------ Supplied information

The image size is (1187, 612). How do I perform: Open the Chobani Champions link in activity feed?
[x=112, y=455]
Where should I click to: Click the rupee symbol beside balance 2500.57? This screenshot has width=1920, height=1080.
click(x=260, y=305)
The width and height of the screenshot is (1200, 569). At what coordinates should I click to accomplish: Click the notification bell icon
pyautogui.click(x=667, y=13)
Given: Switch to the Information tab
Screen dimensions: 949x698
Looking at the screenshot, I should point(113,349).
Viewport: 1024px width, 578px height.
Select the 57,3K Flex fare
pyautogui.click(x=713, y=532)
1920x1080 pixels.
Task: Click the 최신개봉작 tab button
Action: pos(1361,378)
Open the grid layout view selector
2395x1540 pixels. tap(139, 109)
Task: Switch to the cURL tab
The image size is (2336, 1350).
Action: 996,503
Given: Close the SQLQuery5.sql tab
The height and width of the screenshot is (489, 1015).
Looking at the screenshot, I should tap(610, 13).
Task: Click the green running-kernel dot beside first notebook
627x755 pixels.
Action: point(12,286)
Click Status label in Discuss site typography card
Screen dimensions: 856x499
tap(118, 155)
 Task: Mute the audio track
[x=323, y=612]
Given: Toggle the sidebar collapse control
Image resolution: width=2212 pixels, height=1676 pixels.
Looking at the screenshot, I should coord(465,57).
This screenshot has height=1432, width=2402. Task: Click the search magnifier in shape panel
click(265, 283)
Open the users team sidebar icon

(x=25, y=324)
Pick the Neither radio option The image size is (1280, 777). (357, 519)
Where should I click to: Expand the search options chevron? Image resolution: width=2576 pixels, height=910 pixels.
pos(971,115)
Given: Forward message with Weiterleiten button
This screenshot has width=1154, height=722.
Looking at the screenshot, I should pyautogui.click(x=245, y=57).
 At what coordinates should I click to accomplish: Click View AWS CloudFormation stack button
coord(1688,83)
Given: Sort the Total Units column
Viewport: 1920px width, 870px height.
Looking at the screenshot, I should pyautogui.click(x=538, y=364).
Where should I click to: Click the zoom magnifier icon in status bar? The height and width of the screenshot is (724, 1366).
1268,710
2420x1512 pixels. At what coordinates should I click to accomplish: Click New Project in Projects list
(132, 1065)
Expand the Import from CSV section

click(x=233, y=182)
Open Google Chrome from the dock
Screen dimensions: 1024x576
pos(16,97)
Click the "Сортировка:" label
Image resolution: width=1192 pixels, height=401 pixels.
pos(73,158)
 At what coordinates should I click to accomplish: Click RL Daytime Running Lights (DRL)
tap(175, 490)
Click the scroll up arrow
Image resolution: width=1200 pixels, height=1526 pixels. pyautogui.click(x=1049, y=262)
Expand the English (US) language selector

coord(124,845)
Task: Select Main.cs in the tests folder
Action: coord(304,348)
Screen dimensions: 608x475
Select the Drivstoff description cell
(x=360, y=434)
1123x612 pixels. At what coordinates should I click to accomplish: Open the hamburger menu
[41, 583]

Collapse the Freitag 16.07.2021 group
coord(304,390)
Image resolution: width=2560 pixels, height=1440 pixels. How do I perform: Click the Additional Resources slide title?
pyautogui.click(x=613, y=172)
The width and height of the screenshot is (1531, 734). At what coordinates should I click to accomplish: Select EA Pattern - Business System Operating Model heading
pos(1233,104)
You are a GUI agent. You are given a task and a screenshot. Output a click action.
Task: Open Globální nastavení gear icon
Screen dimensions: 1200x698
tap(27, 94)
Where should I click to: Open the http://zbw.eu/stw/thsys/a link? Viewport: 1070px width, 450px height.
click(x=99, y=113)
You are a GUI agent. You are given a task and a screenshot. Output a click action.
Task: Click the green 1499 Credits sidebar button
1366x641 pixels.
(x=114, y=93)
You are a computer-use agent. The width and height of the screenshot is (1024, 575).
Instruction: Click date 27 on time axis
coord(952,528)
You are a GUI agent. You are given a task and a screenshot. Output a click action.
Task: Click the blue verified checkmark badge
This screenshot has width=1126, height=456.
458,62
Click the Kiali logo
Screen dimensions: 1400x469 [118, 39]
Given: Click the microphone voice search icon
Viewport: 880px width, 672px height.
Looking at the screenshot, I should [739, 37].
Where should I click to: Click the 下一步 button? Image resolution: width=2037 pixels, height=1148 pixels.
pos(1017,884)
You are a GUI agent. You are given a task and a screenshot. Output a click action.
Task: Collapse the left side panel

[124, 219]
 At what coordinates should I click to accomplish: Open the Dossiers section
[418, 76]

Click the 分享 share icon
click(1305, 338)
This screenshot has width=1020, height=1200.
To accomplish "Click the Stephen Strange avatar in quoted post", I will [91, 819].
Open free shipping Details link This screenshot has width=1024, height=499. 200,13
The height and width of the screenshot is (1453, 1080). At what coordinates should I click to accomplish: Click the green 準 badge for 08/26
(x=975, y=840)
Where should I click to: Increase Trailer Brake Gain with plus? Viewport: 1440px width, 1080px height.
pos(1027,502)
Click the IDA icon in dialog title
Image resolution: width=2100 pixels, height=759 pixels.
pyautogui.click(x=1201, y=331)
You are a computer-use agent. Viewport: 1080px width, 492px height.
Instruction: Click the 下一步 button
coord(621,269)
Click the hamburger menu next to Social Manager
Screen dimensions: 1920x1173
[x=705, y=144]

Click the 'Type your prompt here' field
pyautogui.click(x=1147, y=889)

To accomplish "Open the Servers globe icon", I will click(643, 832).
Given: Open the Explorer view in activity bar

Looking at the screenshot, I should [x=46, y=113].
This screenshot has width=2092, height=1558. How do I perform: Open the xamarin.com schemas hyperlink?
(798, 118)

------------

### [What the task requires]
Copy out all of the lines above, word for word, with nothing left out or changed.

### [The result]
The image size is (1187, 612). How do I perform: Open the Chobani Champions link in activity feed?
[x=112, y=455]
Where should I click to: Click the rupee symbol beside balance 2500.57? This screenshot has width=1920, height=1080.
click(x=260, y=305)
The width and height of the screenshot is (1200, 569). At what coordinates should I click to accomplish: Click the notification bell icon
pyautogui.click(x=667, y=13)
Given: Switch to the Information tab
Screen dimensions: 949x698
Looking at the screenshot, I should point(113,349).
Viewport: 1024px width, 578px height.
Select the 57,3K Flex fare
pyautogui.click(x=713, y=532)
1920x1080 pixels.
Task: Click the 최신개봉작 tab button
Action: pos(1361,378)
Open the grid layout view selector
2395x1540 pixels. tap(139, 109)
Task: Switch to the cURL tab
The image size is (2336, 1350).
Action: 996,503
Given: Close the SQLQuery5.sql tab
The height and width of the screenshot is (489, 1015).
Looking at the screenshot, I should tap(610, 13).
Task: Click the green running-kernel dot beside first notebook
627x755 pixels.
Action: point(12,286)
Click Status label in Discuss site typography card
Screen dimensions: 856x499
tap(118, 155)
 Task: Mute the audio track
[x=323, y=612]
Given: Toggle the sidebar collapse control
Image resolution: width=2212 pixels, height=1676 pixels.
Looking at the screenshot, I should coord(465,57).
This screenshot has height=1432, width=2402. Task: Click the search magnifier in shape panel
click(265, 283)
Open the users team sidebar icon

(x=25, y=324)
Pick the Neither radio option The image size is (1280, 777). (357, 519)
Where should I click to: Expand the search options chevron? Image resolution: width=2576 pixels, height=910 pixels.
pos(971,115)
Given: Forward message with Weiterleiten button
This screenshot has width=1154, height=722.
Looking at the screenshot, I should pyautogui.click(x=245, y=57).
 At what coordinates should I click to accomplish: Click View AWS CloudFormation stack button
coord(1688,83)
Given: Sort the Total Units column
Viewport: 1920px width, 870px height.
Looking at the screenshot, I should pyautogui.click(x=538, y=364).
Where should I click to: Click the zoom magnifier icon in status bar? The height and width of the screenshot is (724, 1366).
1268,710
2420x1512 pixels. At what coordinates should I click to accomplish: Click New Project in Projects list
(132, 1065)
Expand the Import from CSV section

click(x=233, y=182)
Open Google Chrome from the dock
Screen dimensions: 1024x576
pos(16,97)
Click the "Сортировка:" label
Image resolution: width=1192 pixels, height=401 pixels.
pos(73,158)
 At what coordinates should I click to accomplish: Click RL Daytime Running Lights (DRL)
tap(175, 490)
Click the scroll up arrow
Image resolution: width=1200 pixels, height=1526 pixels. pyautogui.click(x=1049, y=262)
Expand the English (US) language selector

coord(124,845)
Task: Select Main.cs in the tests folder
Action: coord(304,348)
Screen dimensions: 608x475
Select the Drivstoff description cell
(x=360, y=434)
1123x612 pixels. At what coordinates should I click to accomplish: Open the hamburger menu
[41, 583]

Collapse the Freitag 16.07.2021 group
coord(304,390)
Image resolution: width=2560 pixels, height=1440 pixels. How do I perform: Click the Additional Resources slide title?
pyautogui.click(x=613, y=172)
The width and height of the screenshot is (1531, 734). At what coordinates should I click to accomplish: Select EA Pattern - Business System Operating Model heading
pos(1233,104)
You are a GUI agent. You are given a task and a screenshot. Output a click action.
Task: Open Globální nastavení gear icon
Screen dimensions: 1200x698
tap(27, 94)
Where should I click to: Open the http://zbw.eu/stw/thsys/a link? Viewport: 1070px width, 450px height.
click(x=99, y=113)
You are a GUI agent. You are given a task and a screenshot. Output a click action.
Task: Click the green 1499 Credits sidebar button
1366x641 pixels.
(x=114, y=93)
You are a computer-use agent. The width and height of the screenshot is (1024, 575).
Instruction: Click date 27 on time axis
coord(952,528)
You are a GUI agent. You are given a task and a screenshot. Output a click action.
Task: Click the blue verified checkmark badge
This screenshot has width=1126, height=456.
458,62
Click the Kiali logo
Screen dimensions: 1400x469 [118, 39]
Given: Click the microphone voice search icon
Viewport: 880px width, 672px height.
Looking at the screenshot, I should [739, 37].
Where should I click to: Click the 下一步 button? Image resolution: width=2037 pixels, height=1148 pixels.
pos(1017,884)
You are a GUI agent. You are given a task and a screenshot. Output a click action.
Task: Collapse the left side panel

[124, 219]
 At what coordinates should I click to accomplish: Open the Dossiers section
[418, 76]

Click the 分享 share icon
click(1305, 338)
This screenshot has width=1020, height=1200.
To accomplish "Click the Stephen Strange avatar in quoted post", I will [91, 819].
Open free shipping Details link This screenshot has width=1024, height=499. 200,13
The height and width of the screenshot is (1453, 1080). At what coordinates should I click to accomplish: Click the green 準 badge for 08/26
(x=975, y=840)
Where should I click to: Increase Trailer Brake Gain with plus? Viewport: 1440px width, 1080px height.
pos(1027,502)
Click the IDA icon in dialog title
Image resolution: width=2100 pixels, height=759 pixels.
pyautogui.click(x=1201, y=331)
You are a computer-use agent. Viewport: 1080px width, 492px height.
Instruction: Click the 下一步 button
coord(621,269)
Click the hamburger menu next to Social Manager
Screen dimensions: 1920x1173
[x=705, y=144]

Click the 'Type your prompt here' field
pyautogui.click(x=1147, y=889)

To accomplish "Open the Servers globe icon", I will click(643, 832).
Given: Open the Explorer view in activity bar

Looking at the screenshot, I should [x=46, y=113].
This screenshot has width=2092, height=1558. How do I perform: Open the xamarin.com schemas hyperlink?
(798, 118)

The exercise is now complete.